Federal investigators have concluded that Hanjour re-entered the United States in December 2000 on a student visa after promising to enroll at the same English program, run by ELS Language Centers on the campus of Holy Names College in Oakland.
ELS discovered that Hanjour studied English in Oakland five years ago under the name Hani Hanjoor after the company searched its files for variations on spellings of the hijacking suspects' names. Hanjoor and Hanjour had the same birth date, among other similarities, ELS spokesman Mike Palm said Wednesday.
"I know the FBI is trying to build a timeline, and we're hopeful we've provided a chunk of information," Palm said. "We just provided this file to the FBI a day or two ago."
The ELS sessions involve 30 hours of class time per week, Palm said, and Hanjour's four-month stay was typical.
Black would not identify the family Hanjour stayed with but said the people were not suspects.
Hanjour is one of five men believed to have hijacked American Airlines Flight 77 on Sept. 11 and steered it into the Pentagon. Another hijacked plane, believed headed for a Washington target, crashed in Pennsylvania, and two others destroyed the World Trade Center in New York.
The FBI also learned that Hanjour enrolled at the Sierra Academy of Aeronautics in Oakland, "attended half a day, and then dropped out," Black said.
Apparently, Hanjour was put off by the flight school's rigorous, yearlong course, which at the time cost $35,000.
Hanjour had planned to take the full course, Dan Shaffer, Sierra's vice president for flight operations, told the San Francisco Chronicle. He didn't stay long enough to pay any tuition.
"I think he got scared away," Shaffer told the paper. "This is a strict organization — highly structured and designed primarily for professionals, such as corporate or airline pilots."
Black said Hanjour probably moved on to Arizona, where he apparently received pilot training for three months in 1996 and in December 1997, according to T. Gerald Chilton Jr., a corporate officer for CRM Airline Training Center in Scottsdale.
Hanjour's ties to Arizona date to 1991, when he took an eight-week English course at the University of Arizona's Center for English as a Second Language.
Hanjour apparently used his Bay Area connection again to re-enter the United States late last year.
With a conditional acceptance letter from ELS in hand, he applied from Saudi Arabia for a student visa to enter the program and was supposed to arrive at the school in November, Palm said.
Hanjour never showed up at the school, but a copy of his visa showing that he entered the country in December 2000 was sent by the Immigration and Naturalization Service to the school early this year.

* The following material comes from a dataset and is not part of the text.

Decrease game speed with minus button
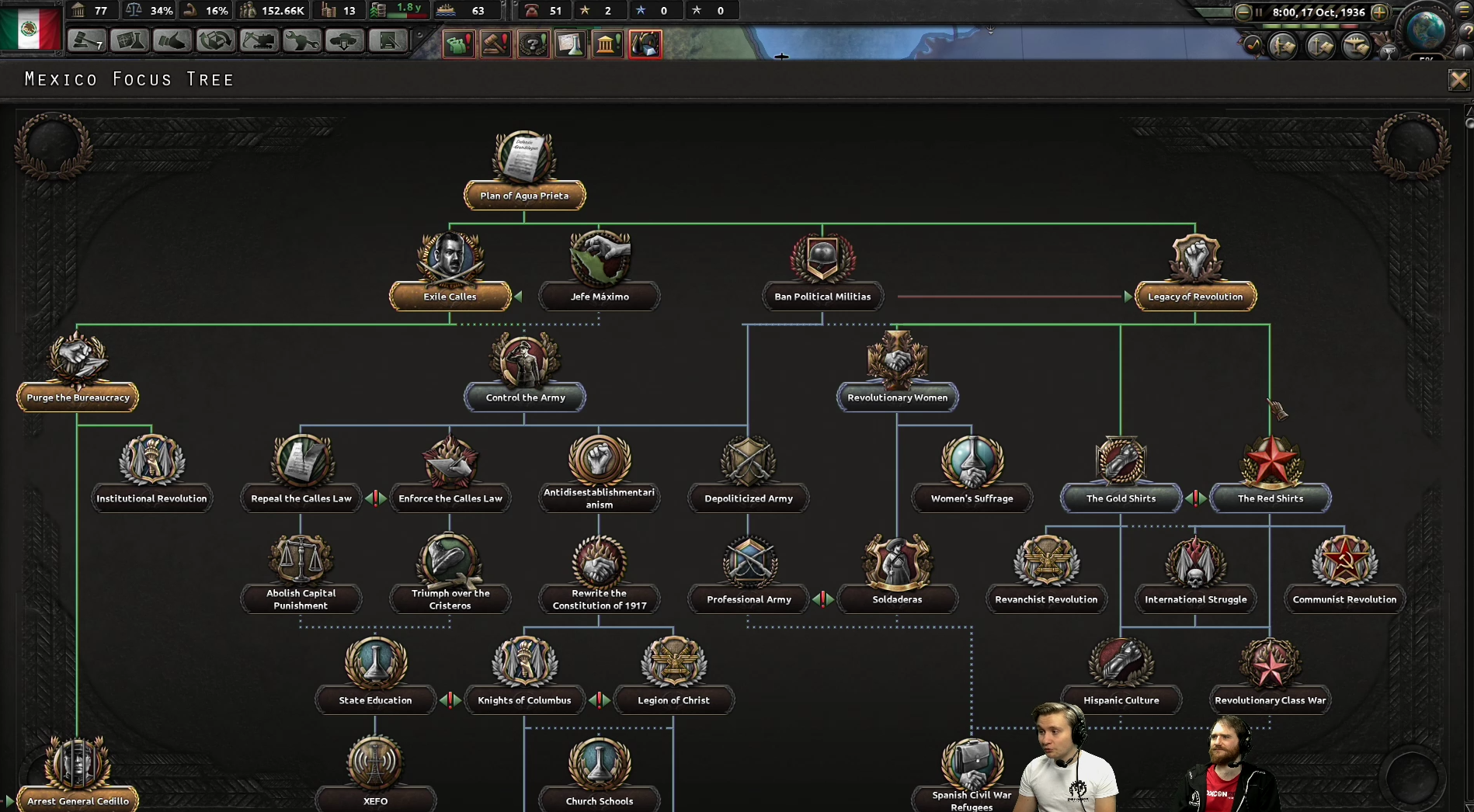This screenshot has height=812, width=1474. [1243, 12]
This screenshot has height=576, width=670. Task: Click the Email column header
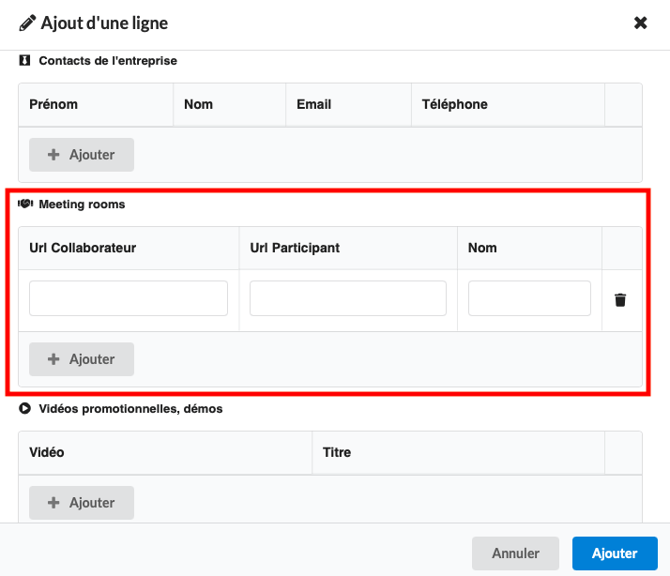(314, 104)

That document went into Hanjour's file in Oakland, and stayed there.
The Princeton, N.J.-based tutoring program never reported Hanjour's absence to the INS.
Schools aren't required to warn the government that foreign students may be in the country illegally, but "most do, as a courtesy," said INS spokeswoman Sharon Rummery.
"Our position is, we were doing everything that the INS asked of us," Palm said. "It's easy to take a step back and look at it in hindsight and be critical."
Palm said about 10 percent of prospective students never arrive for reasons ranging from visa troubles to missed flights.